The method implemented in this repository is described in the following scientific publication:
Rami Aly, Shantanu Acharya, Alexander Ossa, Arne Köhn, Chris Biemann, Alexander Panchenko (2019): Every Child Should Have Parents: A Taxonomy Refinement Algorithm Based on Hyperbolic Term Embeddings. In Proceedings of the 57th Annual Meeting of the Association for Computational Linguistics. Florence, Italy. Association for Computational Linguistics
The overview of the method is presented in the figure below:
If you use the code in this repository, e.g. as a baseline in your experiment or simply want to refer to this work, we kindly ask you to use the following citation:
@inproceedings{aly-etal-2019-every,
title = "Every Child Should Have Parents: A Taxonomy Refinement Algorithm Based on Hyperbolic Term Embeddings",
author = {Aly, Rami and
Acharya, Shantanu and
Ossa, Alexander and
K{\"o}hn, Arne and
Biemann, Chris and
Panchenko, Alexander},
booktitle = "Proceedings of the 57th Annual Meeting of the Association for Computational Linguistics",
month = jul,
year = "2019",
address = "Florence, Italy",
publisher = "Association for Computational Linguistics",
url = "https://www.aclweb.org/anthology/P19-1474",
pages = "4811--4817"
}
The figure below shows summary of the results of our approach on the SemEval 2016 Task 13 dataset on taxonomy extraction from text. Given a partially completed taxonomy, such as generated by the TAXI or the USAAR methods (which were leading participants in the SemEval competition) our method is able to further imporve the results by applying postprocessing based on the hyperbolic embeddings:
The system was tested on Ubuntu Linux, however there are no C/C++ based custom extension and thus it should normally run on the other operating systems as well.
- Clone repository:
git clone https://github.com/Taxonomy_Refinement_Embeddings.git
- Download resources into the repository (1.4G compressed by zip) and extract them:
cd Taxonomy_Refinement_Embeddings && wget http://ltdata1.informatik.uni-hamburg.de/taxonomy_refinement/data.zip
-
Install all needed dependencies (requirements.txt soon to be released)
-
Setup spaCy. Download the language models for English, Dutch, French and Italian
$ python -m spacy download en
$ python -m spacy download nl
$ python -m spacy download fr
$ python -m spacy download it
Our experiments were done on 3 different system submissions to the 2016 shared task on taxonomy extraction for all 4 languages of the task (English, French, Italian, Dutch).

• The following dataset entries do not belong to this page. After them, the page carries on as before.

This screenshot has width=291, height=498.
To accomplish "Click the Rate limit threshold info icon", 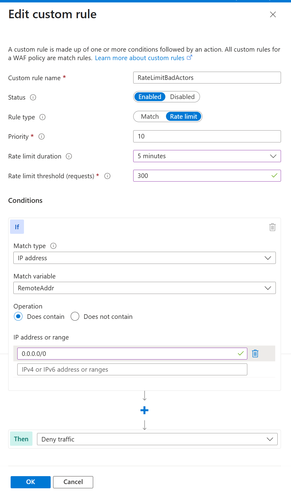I will (x=107, y=176).
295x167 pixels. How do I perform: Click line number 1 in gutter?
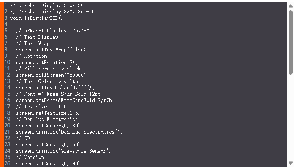[x=6, y=5]
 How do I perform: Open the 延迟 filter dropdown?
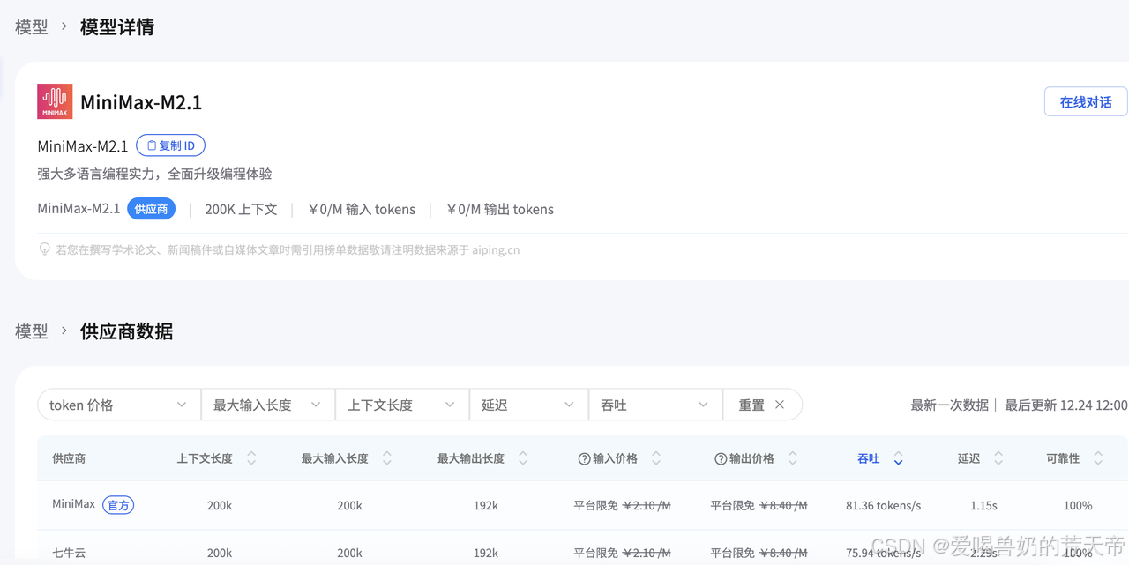point(528,405)
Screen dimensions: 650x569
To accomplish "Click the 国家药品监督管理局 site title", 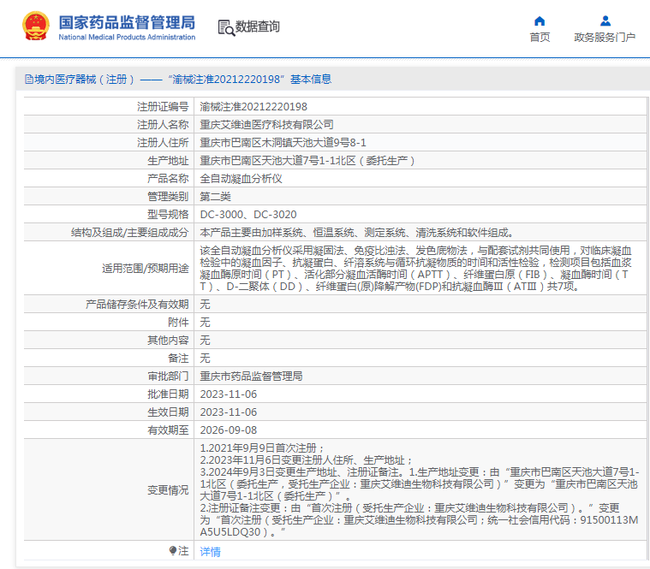I will pyautogui.click(x=127, y=21).
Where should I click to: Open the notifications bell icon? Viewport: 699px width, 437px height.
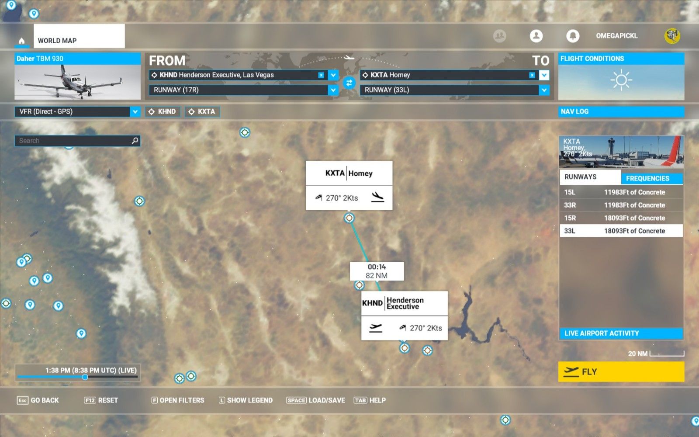tap(572, 36)
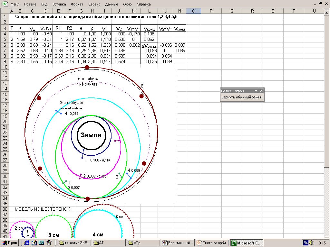Select the 'Земля' label in the chart
This screenshot has height=247, width=330.
click(x=91, y=135)
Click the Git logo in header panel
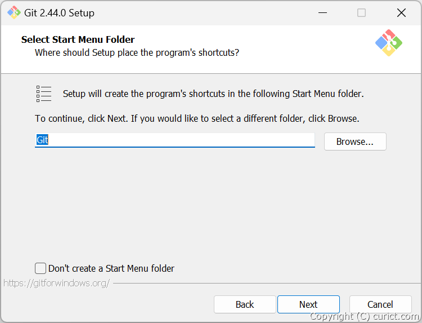Screen dimensions: 422x323 click(389, 43)
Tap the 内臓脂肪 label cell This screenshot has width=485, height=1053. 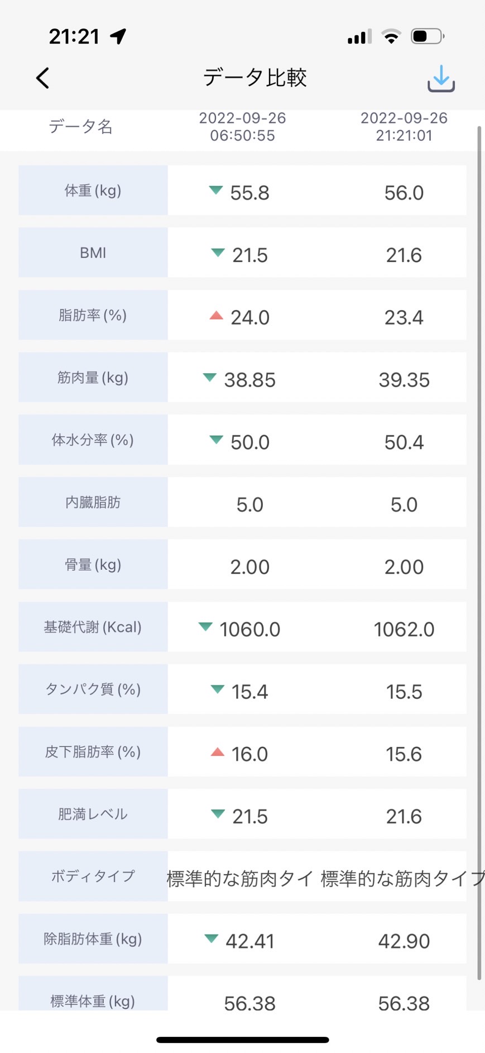(93, 502)
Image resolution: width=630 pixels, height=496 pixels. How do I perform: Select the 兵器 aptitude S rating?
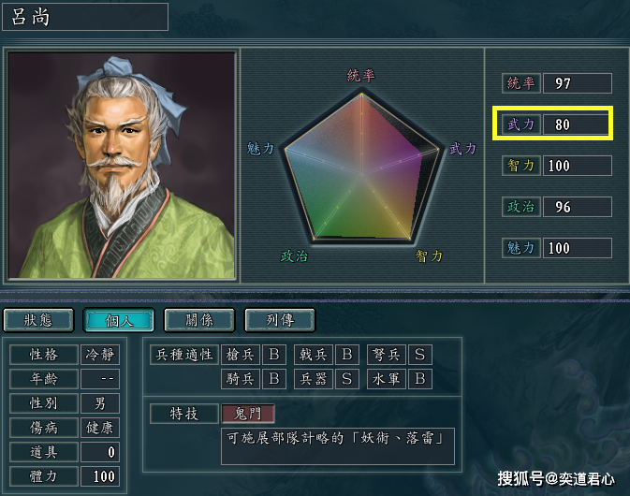click(346, 379)
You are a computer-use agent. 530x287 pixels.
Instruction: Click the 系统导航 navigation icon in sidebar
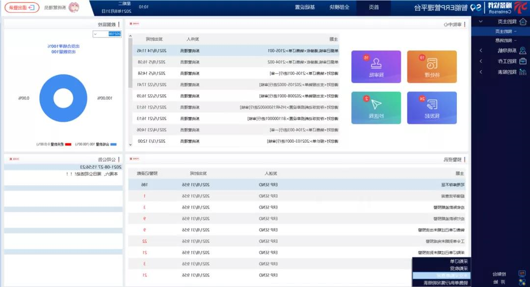click(523, 51)
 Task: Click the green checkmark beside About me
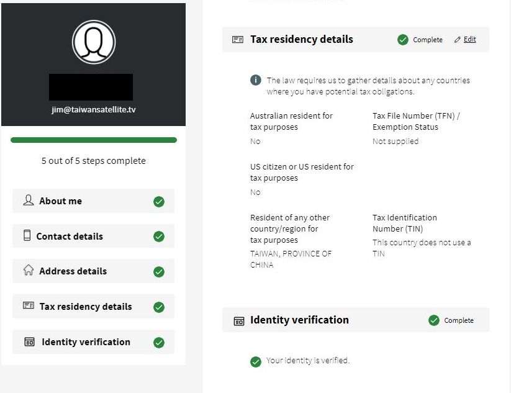pos(159,201)
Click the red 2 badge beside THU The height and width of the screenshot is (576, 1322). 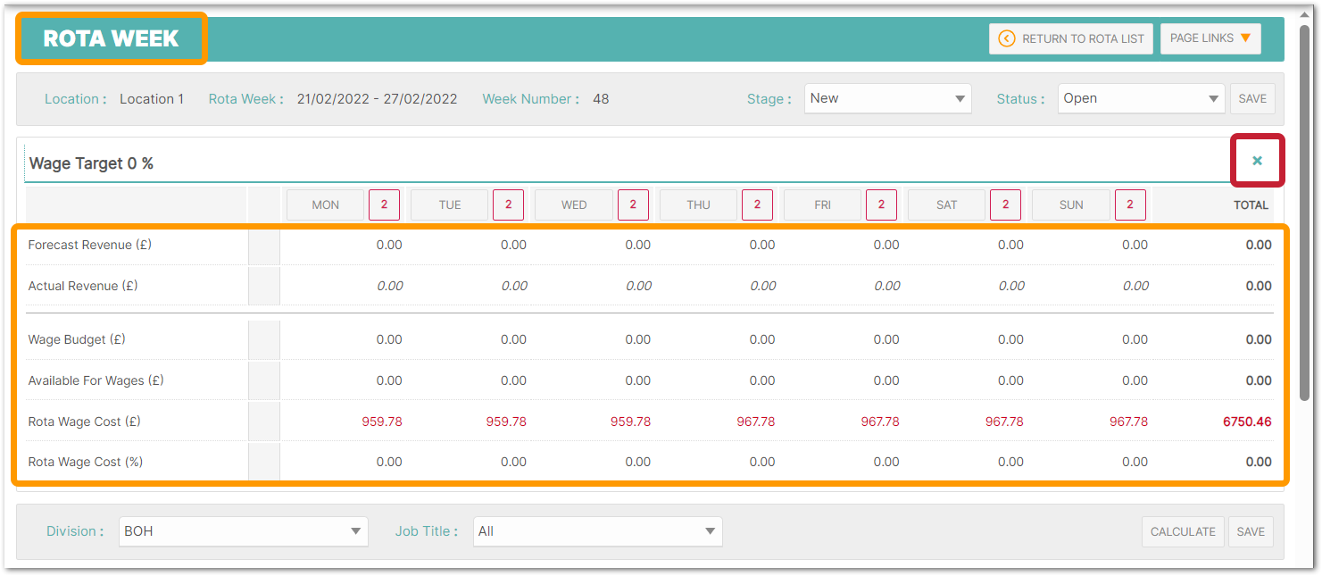click(757, 205)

To reproduce the results of our experiments first create the training data for the Poincaré embeddings:
python data_loader.py --lang=EN
Make sure that the downloaded data is extracted and in the same folder as the data_loader.py.
Next, train the Poincaré embeddings for the specific language:
python3 train_embeddings.py --mode=train_poincare_custom --lang=EN
Alternatively, models can be trained using wordnet data. In this case, select the mode train_poincare_wordnet. For word2vec select the mode train_word2vec.
Finally, employ the refinement pipeline, specifying the system that should be refined, the refinement method and the language:
./run.sh TAXI environment EN 3
Select a system from: TAXI, USAAR, JUNLP.
The shared task consisted of three different domains: environment, science, food.
The languages are EN, FR, IT, NL.
There are 4 different refinement methods available:
0: Connect every disconnected term to the root of the taxonomy.
1: Employ word2vec embeddings to refine taxonomy. (embeddings have to be learned beforehand, see above)
2: Employ Poincaré embeddings trained on wordnet data to refine taxonomy.
3: Employ Poincaré trained on noisy relations extracted from general and domain-specifc corpora to refine taxonomy.